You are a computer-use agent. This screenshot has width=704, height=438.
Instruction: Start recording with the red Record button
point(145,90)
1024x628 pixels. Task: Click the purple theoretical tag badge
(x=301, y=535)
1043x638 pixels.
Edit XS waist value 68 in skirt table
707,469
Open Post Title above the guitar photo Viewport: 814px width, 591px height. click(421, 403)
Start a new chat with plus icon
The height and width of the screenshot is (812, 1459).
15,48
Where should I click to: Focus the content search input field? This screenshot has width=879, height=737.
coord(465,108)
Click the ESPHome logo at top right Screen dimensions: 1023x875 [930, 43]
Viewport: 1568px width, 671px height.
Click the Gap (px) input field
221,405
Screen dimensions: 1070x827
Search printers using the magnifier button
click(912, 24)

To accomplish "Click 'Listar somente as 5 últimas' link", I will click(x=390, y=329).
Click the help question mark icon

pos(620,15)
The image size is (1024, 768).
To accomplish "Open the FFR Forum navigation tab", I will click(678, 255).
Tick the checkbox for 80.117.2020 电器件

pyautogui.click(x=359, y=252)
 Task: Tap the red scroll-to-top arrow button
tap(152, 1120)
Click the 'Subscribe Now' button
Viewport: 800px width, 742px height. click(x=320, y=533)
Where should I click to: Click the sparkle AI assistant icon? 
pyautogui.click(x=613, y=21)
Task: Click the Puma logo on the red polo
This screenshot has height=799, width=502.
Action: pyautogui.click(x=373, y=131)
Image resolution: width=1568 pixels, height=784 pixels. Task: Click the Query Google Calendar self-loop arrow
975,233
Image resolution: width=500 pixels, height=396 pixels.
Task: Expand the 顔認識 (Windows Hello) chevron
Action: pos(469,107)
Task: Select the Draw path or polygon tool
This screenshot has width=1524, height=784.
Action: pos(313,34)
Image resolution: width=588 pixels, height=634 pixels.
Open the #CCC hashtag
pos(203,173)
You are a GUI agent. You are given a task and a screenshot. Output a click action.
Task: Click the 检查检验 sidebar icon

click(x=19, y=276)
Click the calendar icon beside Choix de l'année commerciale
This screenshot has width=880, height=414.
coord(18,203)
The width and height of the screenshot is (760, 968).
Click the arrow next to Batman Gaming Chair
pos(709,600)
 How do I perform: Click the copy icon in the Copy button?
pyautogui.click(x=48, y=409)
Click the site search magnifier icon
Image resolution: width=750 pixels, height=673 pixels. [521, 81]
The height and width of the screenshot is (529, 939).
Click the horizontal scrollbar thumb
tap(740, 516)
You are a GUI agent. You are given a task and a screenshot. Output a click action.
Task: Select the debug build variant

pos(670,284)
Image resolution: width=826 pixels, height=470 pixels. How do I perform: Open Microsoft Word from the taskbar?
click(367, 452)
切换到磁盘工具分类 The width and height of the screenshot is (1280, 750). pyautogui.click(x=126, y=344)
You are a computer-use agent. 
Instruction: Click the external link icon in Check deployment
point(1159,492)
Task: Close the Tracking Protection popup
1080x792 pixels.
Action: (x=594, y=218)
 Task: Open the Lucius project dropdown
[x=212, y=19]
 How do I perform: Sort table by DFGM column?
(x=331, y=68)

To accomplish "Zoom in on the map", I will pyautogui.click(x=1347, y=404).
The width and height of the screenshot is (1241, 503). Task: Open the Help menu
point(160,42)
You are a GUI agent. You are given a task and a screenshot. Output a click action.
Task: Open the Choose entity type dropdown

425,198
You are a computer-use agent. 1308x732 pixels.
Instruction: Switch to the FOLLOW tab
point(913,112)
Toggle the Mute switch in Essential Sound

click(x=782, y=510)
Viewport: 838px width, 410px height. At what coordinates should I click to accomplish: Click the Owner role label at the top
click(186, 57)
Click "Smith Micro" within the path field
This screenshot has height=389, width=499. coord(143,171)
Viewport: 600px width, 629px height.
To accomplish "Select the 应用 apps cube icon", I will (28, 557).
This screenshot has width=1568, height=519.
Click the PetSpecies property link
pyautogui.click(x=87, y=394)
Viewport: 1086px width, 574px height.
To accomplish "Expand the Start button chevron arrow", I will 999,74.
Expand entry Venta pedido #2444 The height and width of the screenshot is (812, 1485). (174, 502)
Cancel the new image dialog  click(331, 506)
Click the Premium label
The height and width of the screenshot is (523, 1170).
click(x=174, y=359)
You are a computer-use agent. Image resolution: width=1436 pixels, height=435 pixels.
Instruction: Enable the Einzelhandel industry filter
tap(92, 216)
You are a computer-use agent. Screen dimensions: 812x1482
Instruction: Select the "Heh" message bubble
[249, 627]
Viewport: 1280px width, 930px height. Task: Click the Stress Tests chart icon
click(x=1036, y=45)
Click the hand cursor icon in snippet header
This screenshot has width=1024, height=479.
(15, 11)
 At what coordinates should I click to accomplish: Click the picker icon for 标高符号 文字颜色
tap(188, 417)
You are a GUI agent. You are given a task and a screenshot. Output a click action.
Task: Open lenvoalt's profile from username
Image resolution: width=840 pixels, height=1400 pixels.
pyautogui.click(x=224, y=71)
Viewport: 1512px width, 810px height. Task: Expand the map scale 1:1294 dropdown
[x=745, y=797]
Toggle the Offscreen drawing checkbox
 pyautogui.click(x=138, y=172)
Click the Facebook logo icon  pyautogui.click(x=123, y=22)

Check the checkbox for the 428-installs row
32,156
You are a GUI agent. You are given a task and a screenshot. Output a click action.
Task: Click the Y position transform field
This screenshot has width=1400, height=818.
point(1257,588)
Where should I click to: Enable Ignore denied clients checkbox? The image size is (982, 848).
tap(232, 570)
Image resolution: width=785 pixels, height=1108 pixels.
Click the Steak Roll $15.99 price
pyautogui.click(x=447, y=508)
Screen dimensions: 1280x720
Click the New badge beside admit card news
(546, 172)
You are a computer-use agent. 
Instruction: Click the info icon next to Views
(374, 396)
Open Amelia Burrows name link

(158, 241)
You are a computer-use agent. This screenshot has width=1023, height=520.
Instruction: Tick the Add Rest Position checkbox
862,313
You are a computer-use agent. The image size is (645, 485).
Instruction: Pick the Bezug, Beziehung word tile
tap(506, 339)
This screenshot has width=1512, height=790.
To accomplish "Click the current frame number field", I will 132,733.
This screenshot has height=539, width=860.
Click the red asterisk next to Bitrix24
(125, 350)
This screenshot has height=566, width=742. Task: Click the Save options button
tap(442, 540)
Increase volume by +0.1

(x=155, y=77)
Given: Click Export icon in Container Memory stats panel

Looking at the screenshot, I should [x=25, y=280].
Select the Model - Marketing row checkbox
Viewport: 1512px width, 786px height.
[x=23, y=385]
########################################
• Aim of the task
In the entries above, find each line with the string "dimensions" and copy it.

• Reply to the task
Click the ESPHome logo at top right Screen dimensions: 1023x875 [930, 43]
Screen dimensions: 1070x827
You are a computer-use agent. Screen dimensions: 812x1482
Screen dimensions: 1280x720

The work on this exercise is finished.